Evidence for efficacy is based on the results from the CHECKMATE-8HW study
09 May 2025
Immunotherapy
Colon and Rectal Cancer

On 8 April 2025, the US Food and Drug Administration (FDA) approved nivolumab (Opdivo, Bristol Myers Squibb Company) with ipilimumab (Yervoy, Bristol Myers Squibb Company) for adult and paediatric patients 12 years of age and older with unresectable or metastatic microsatellite instability-high (MSI-H) or mismatch repair deficient (dMMR) colorectal cancer (CRC). The FDA also converted the accelerated approval to regular approval for single agent nivolumab for adult and paediatric patients 12 years of age and older with MSI-H or dMMR metastatic CRC, that has progressed following fluoropyrimidine, oxaliplatin, and irinotecan.

Efficacy of nivolumab with ipilimumab was evaluated in CHECKMATE-8HW (NCT04008030), a randomised, three-arm, open-label study in immunotherapy-naïve patients with unresectable or metastatic CRC with known MSI-H or dMMR status. Patients were randomised to receive one of the following treatments: 

  • nivolumab 240 mg every 3 weeks and ipilimumab 1 mg/kg every 3 weeks for a maximum of 4 doses, then nivolumab 480 mg every 4 weeks,
  • nivolumab 240 mg every 2 weeks for 6 doses, then nivolumab 480 mg every 4 weeks, or
  • investigator’s choice chemotherapy:

The major efficacy outcome measure was progression-free survival (PFS) assessed by blinded independent central review (BICR) per RECIST v1.1 in patients with centrally confirmed MSI-H/dMMR status in the following pre-specified settings:

  • First-line setting: nivolumab plus ipilimumab versus chemotherapy,
  • All lines: nivolumab plus ipilimumab versus nivolumab alone.

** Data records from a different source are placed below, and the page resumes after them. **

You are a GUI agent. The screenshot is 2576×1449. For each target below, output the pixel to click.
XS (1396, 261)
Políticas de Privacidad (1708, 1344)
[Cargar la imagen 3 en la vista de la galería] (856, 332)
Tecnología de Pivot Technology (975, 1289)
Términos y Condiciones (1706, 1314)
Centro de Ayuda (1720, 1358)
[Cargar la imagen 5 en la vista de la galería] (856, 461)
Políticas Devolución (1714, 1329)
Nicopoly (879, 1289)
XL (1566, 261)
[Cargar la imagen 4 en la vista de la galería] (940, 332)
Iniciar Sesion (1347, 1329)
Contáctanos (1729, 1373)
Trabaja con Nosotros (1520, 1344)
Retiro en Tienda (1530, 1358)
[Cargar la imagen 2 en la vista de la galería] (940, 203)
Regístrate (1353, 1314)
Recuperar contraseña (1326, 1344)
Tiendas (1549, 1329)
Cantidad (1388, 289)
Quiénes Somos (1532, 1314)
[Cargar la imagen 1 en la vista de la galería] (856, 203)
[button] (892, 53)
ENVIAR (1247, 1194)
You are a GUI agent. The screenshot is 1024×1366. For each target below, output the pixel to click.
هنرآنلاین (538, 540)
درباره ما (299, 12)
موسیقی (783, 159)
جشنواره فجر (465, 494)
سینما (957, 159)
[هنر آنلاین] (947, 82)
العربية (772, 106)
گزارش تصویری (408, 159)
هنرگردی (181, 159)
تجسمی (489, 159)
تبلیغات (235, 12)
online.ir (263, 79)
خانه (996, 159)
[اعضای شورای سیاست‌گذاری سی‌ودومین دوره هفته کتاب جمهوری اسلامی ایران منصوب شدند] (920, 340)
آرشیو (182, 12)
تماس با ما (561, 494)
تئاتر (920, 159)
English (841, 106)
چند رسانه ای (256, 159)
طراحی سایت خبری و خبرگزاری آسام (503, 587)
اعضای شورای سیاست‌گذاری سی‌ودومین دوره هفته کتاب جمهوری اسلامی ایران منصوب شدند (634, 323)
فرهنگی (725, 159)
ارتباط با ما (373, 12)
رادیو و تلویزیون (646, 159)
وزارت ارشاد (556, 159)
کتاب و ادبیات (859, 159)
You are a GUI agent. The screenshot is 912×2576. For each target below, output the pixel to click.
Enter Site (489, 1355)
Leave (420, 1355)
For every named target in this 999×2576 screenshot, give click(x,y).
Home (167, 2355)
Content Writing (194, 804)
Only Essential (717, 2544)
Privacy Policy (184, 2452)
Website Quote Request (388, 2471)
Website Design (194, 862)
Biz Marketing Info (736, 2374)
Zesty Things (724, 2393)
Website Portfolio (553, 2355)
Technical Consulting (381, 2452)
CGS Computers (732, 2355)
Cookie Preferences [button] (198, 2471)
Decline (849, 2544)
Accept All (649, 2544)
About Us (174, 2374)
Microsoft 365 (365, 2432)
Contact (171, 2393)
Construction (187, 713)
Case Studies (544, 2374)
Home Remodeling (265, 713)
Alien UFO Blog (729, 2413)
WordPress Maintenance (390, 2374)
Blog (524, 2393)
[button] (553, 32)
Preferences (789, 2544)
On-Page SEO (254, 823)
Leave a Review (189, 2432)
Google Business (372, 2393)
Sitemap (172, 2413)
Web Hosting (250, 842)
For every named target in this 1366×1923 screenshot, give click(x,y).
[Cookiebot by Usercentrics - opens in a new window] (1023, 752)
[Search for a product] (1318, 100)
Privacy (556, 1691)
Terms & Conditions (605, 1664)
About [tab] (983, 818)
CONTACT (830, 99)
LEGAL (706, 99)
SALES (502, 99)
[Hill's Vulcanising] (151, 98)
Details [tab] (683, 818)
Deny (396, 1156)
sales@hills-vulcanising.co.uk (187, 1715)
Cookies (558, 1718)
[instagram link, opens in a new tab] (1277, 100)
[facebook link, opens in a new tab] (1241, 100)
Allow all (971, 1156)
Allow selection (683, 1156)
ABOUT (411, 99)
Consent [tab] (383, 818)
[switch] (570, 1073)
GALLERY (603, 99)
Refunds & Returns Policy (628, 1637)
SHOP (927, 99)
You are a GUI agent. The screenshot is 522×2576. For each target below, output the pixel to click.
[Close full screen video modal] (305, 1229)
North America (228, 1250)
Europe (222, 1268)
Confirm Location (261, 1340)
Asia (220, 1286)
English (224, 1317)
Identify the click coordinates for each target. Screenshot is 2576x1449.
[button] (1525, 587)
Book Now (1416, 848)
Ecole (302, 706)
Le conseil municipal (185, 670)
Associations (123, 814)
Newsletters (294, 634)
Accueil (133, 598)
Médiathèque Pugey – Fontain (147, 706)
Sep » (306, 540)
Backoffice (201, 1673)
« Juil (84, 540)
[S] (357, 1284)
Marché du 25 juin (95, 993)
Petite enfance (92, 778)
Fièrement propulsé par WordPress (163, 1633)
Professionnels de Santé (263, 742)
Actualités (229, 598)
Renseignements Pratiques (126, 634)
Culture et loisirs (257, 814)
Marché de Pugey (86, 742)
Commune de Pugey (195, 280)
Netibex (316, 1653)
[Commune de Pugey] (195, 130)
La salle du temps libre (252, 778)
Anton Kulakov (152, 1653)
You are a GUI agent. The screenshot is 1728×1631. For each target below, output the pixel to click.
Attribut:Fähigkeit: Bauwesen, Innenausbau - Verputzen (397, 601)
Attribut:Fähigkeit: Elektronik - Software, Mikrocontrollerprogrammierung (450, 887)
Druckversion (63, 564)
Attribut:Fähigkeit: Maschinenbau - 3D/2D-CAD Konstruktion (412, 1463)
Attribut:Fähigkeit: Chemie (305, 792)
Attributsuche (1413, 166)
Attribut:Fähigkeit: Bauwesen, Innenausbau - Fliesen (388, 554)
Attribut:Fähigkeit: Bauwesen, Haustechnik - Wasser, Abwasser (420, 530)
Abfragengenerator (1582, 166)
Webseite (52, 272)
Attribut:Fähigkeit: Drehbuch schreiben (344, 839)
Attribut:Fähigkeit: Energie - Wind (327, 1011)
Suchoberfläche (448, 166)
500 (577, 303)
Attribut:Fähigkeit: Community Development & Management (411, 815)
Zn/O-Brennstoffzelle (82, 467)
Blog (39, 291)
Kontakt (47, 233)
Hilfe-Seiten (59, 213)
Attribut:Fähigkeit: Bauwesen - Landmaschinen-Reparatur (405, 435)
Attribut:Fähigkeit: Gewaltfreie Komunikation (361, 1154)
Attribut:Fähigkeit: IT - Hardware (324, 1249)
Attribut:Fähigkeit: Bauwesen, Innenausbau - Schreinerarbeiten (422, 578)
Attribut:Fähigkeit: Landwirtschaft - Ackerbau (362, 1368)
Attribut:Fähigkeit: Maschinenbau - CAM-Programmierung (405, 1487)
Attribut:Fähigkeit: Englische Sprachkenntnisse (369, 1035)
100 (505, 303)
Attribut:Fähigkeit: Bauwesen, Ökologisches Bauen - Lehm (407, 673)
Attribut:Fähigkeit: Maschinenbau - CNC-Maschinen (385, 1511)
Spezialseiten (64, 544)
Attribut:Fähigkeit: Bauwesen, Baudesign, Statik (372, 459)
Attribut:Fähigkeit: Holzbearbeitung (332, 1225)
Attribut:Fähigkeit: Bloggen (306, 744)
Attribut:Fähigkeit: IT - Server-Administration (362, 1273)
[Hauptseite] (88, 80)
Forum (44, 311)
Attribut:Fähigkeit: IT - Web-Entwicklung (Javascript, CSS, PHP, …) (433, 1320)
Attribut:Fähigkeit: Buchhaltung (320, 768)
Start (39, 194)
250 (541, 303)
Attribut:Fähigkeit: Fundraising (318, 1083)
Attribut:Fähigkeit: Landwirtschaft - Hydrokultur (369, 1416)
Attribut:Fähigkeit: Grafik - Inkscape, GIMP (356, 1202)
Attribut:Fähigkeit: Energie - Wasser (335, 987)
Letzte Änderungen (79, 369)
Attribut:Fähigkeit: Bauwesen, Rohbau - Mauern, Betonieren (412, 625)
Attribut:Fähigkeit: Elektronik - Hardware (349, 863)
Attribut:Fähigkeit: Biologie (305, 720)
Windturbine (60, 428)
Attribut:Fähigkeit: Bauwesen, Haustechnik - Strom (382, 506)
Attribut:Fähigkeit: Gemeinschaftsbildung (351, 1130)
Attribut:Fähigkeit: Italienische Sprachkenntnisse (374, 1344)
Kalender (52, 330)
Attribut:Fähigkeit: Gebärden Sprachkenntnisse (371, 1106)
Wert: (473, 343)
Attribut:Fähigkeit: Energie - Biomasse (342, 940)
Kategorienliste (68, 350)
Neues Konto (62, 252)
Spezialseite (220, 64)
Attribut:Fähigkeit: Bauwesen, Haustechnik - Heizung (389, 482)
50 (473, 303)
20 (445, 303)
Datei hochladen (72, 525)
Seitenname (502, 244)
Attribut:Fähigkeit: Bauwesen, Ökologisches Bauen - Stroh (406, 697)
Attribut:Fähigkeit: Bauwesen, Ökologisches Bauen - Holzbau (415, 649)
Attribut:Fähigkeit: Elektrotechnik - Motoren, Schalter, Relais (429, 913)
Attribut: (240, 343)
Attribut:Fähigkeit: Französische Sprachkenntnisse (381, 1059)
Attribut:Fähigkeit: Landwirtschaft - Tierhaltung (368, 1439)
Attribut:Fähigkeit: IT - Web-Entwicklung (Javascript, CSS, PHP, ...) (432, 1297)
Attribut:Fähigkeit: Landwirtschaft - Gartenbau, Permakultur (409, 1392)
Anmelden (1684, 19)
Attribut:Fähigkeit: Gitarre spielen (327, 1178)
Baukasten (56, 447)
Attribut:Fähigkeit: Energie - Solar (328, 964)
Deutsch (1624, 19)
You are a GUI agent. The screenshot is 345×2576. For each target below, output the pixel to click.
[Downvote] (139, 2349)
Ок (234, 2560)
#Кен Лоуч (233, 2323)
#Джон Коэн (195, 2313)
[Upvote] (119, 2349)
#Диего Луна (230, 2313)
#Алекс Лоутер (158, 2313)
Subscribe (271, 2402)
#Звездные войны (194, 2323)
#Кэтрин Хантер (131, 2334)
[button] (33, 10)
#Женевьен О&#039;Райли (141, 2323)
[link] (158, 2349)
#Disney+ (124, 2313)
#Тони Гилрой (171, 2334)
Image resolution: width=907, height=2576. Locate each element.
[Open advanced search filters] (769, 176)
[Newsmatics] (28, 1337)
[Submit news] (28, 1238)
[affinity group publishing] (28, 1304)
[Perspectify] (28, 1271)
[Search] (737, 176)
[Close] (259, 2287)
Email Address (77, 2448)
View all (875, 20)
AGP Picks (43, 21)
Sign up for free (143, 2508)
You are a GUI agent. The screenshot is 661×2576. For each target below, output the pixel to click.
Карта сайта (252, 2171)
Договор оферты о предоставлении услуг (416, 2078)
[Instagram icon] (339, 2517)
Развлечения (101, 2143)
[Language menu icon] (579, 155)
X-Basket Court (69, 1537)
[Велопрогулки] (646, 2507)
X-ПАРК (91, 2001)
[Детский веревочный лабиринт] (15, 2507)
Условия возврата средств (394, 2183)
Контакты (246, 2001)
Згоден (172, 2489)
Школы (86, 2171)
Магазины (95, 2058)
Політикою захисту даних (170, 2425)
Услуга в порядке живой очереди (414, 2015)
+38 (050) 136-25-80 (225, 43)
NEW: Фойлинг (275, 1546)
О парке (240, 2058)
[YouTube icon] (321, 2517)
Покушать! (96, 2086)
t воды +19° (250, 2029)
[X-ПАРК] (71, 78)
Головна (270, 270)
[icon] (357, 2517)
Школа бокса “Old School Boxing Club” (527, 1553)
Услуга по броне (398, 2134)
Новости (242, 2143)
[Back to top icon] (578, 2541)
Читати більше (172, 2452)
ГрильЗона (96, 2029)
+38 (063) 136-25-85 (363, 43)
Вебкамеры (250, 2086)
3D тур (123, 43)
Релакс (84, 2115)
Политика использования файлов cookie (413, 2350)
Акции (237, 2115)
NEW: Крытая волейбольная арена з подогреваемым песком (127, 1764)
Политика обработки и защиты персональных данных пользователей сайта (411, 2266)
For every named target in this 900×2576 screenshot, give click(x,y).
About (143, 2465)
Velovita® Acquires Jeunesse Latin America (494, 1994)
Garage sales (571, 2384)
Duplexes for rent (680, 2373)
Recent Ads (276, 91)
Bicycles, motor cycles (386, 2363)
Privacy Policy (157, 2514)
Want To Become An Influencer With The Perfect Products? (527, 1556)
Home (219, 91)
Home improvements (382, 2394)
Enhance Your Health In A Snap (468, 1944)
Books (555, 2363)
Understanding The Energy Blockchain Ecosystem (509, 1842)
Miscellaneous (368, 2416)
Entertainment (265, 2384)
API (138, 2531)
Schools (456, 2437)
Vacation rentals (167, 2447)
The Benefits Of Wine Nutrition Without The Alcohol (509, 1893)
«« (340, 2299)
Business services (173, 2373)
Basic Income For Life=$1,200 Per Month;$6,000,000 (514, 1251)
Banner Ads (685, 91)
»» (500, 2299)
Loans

The analysis of nivolumab plus ipilimumab versus chemotherapy in the first line setting was conducted in 255 patients with centrally confirmed MSI-H/dMMR status of 303 patients based on local testing. Median PFS was not reached (NR) (95% confidence interval [CI] 38.4, not estimable [NE]) in the nivolumab plus ipilimumab arm and 5.8 months (95% CI 4.4, 7.8) in the chemotherapy arm (hazard ratio [HR] 0.21, 95% CI 0.14, 0.32, p-value < 0.0001). Comparative results of ORR and OS between arms were not available at the time of the interim PFS analysis due to statistical testing strategy.

The analysis of nivolumab plus ipilimumab versus nivolumab (all lines) was conducted in 582 patients with centrally confirmed MSI-H/dMMR status of 707 patients based on local testing. Median PFS was NR (95% CI 53.8, NE) in the nivolumab plus ipilimumab arm and 39.3 months (95% CI 22.1, NE) in the nivolumab arm (HR 0.62, 95% CI 0.48, 0.81, p-value = 0.0003). ORR was 71% (95% CI 65, 76) in the nivolumab plus ipilimumab arm and 58% (95% CI 52, 63) in the nivolumab arm (p-value = 0.0011).

The comparative results of OS between arms were not available at the interim PFS analysis due to statistical testing strategy.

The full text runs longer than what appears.